The interest in sustainability in the Renaissance arose from the need to choose durable and beautiful materials as a support for works of art, as they were intended to last for many centuries.
The arrival of Romanticism in the 18th century marked the beginning of the perception of nature as a living, mystical being, which was reflected in all forms of art, from painting to music and poetry.
This increased sensitivity to the environment gave rise to the foundations of environmental art, in which an awareness of environmental protection began to take shape in response to the impact of the incipient Industrial Revolution.
Works of art emerged that worshipped the beauty of nature, as well as depicting environmental injustice and inequality through images of destruction and pollution.
This approach of painting to sustainability would become a constant in pictorial art, reflecting an interest in making the most of natural resources and enjoying the wonders of nature. An example of the latter is John Constable's paintings, in which the sky takes on a new dimension.
The 20th century was the century of technology, which brought about a transformation in the artists' gaze thanks to the effects of photography and cinema. Imitating nature, trying to achieve its beauty, was no longer enough, as the new tools made it possible to do this work effortlessly.

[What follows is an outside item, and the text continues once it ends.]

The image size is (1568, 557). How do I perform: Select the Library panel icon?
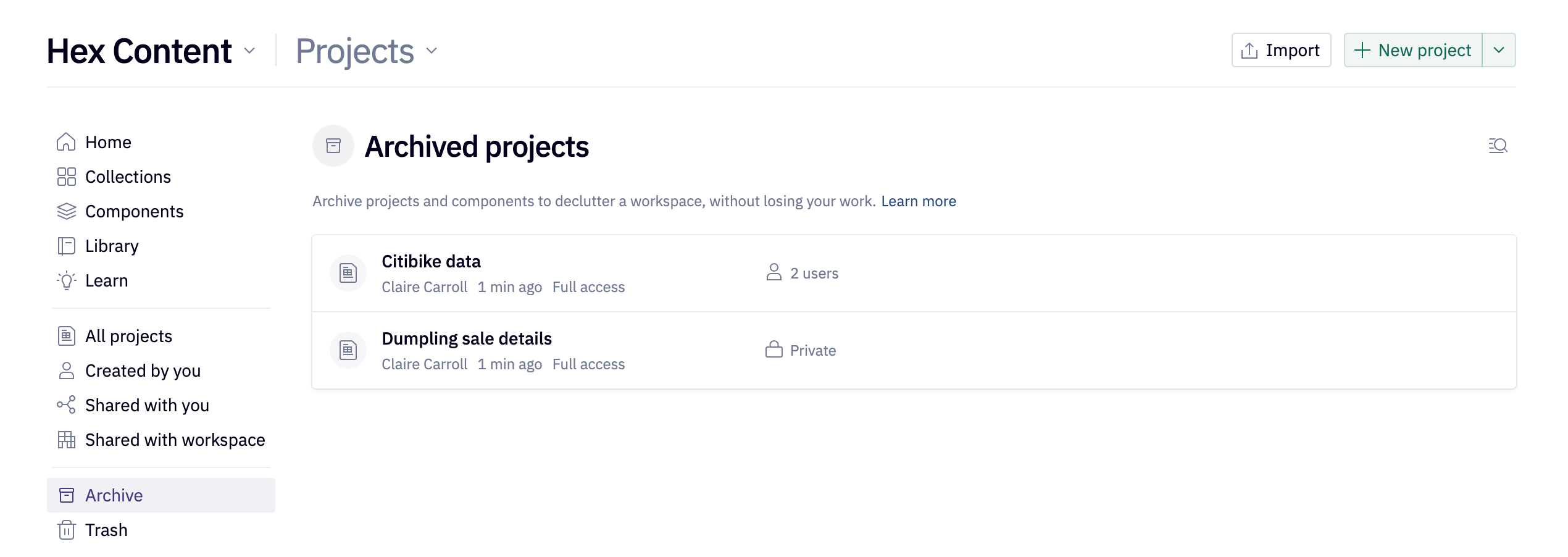[66, 245]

It was necessary to look further afield, with actions that appropriated nature itself, as happened with Land Art, or to turn it into the raw material of art itself. These new artistic currents, where concept prevails over aesthetics, reflect the concern for the conservation of the environment, with the creation of works that criticised the exploitation and abuse of natural resources.

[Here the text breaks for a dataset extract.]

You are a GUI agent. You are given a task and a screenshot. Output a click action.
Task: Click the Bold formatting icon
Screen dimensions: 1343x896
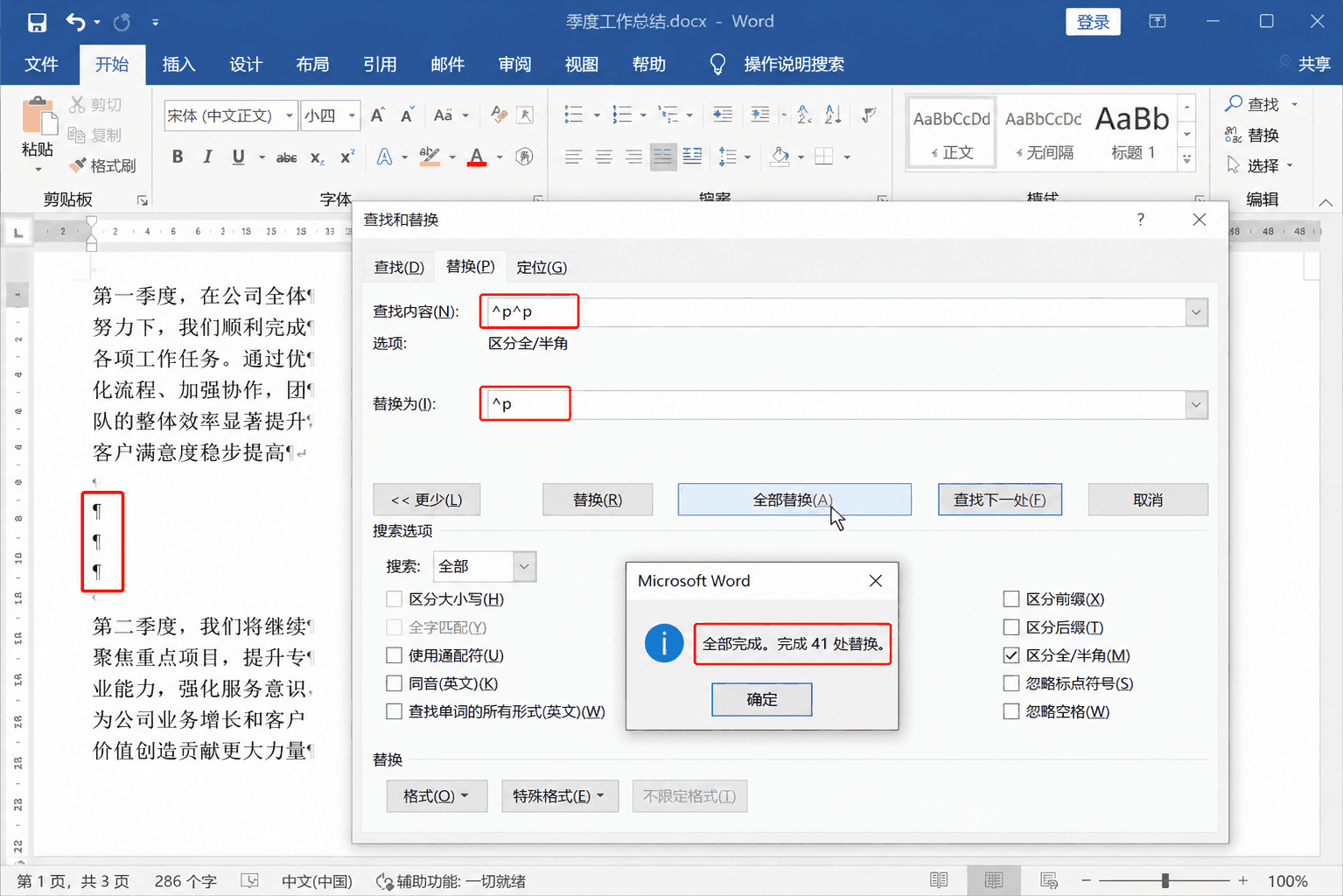tap(178, 157)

These works have an awareness-raising intention, giving art a new dimension beyond aesthetics and technical quality.
In today's 21st century, art continues to be a medium for addressing and reflecting on the relationship between humans and the environment.
Climate change and environmental degradation are recurring themes in contemporary art, and many artists are committed to both the message of their work and the materials they use, seeking to create sustainable art that has a positive social and environmental impact.
Artistic creation has reflected our relationship with the environment throughout history, and always will. It is the most human way of transmitting our dreams, desires, feelings and ideas, seeking to leave a record of the moment we are living.